We have been doing this journey for right around 12 years. The thing that has amazed me this time is how the dad and I know exactly what to do, what our roles are, and how to act, now that my girl is home.
Whether she is using drugs or not is not the deciding factor. Well wait....that is a big factor, but I don't think that is a factor in our current situation for today. I don't think, actually I know, that she doesn't have to be in active addiction for her dad and I to be freaking out and acting like hand wringing worriers. The potential for trouble is enough to set us in motion.
That she has ever used drugs, that all of us have ever been afraid for her life, felt the crushing need to save her life, wondered what she is up to, where is she at, what is she doing, is she high, maybe she's just happy, how big are her pupils......on and on and on it can go, my obsessive thinking churning away.... that any of those things have ever taken place at all, can take us right back there.
I guess its progress that I used to justify all of those wonderings. I used to feel like it was a normal response.....and it is, until you learn a new way to live *your* life. Today I just see it as falling back into.old.unhealthy.patterns.

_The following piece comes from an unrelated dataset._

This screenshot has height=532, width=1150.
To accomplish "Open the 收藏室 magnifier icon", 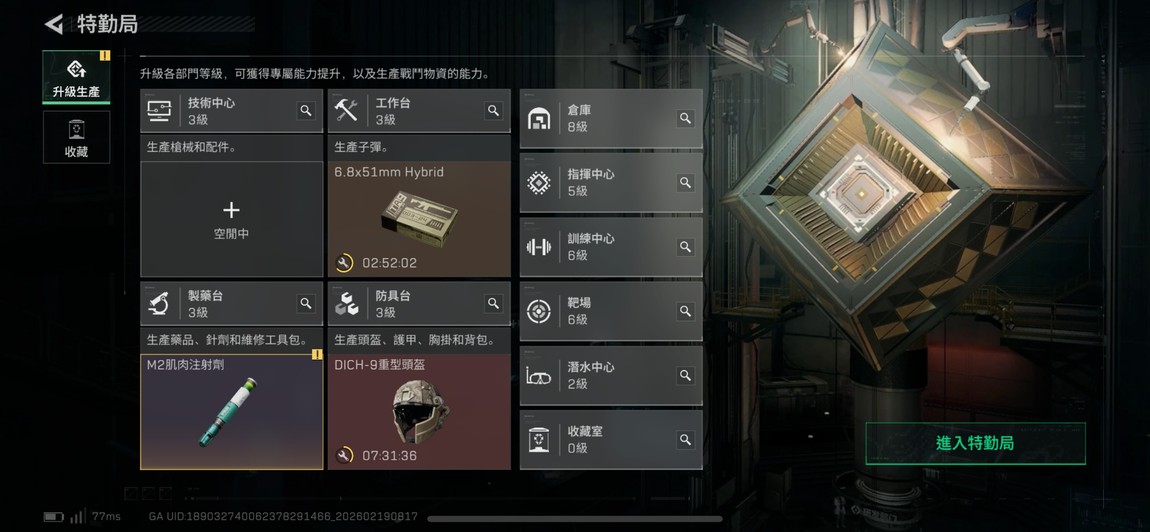I will tap(685, 440).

I don't want to live there. I see it in each of us. We each react differently. The dad wants to keep the peace. I want to make sure we aren't being played...and I spend a lot of time cramming chocolate easter eggs into my mouth, as fast I can unwrap them. Which is always a humbling reminder that she and I are not really very different from each other. Yes, of course sticking a needle in your arm is way way different than eating too much chocolate....but the root is the same. We are both uncomfortable, we are both not knowing what to do next, so we numb ourselves. We will deal with "that" later....pass the candy.
Since I KNOW that I don't want to live in that obsessive thinking place, I am making daily choices to go on with my life. *Choices.* It doesn't come naturally even after all of this time and all of the work I have done on learning new ways to live my life.
I have to get out of my head and live in what I see, what is real each day in my world. I am getting ready for my half marathon so I walked 11.42 miles today with a program friend. Good freaking God I am tired! 10 miles last week didn't take it outta me like today did! I shopped for a special gift for my best friend who just had a birthday and we are meeting for lunch tomorrow at a restaurant we have both been wanting to try. I am slowly putting my work schedule back together again... as it stands today beginning the week after next, I will have 3 half days, 2 fulls days, and 1 overnight.... 3 different families. I have turned down anything that I didn't really want to do. I am all about self indulgence right now and I'm only sort of kidding. lol I am cooking and baking and having a fire in the afternoons, going to bed early, going to as many meetings as I want to and not going if I would rather be at home with my family and my fire and the rain coming down outside...without guilt. :o)
So I guess its safe to say that we are all battling our way back to where we belong.
Much much love to you all as you do the same.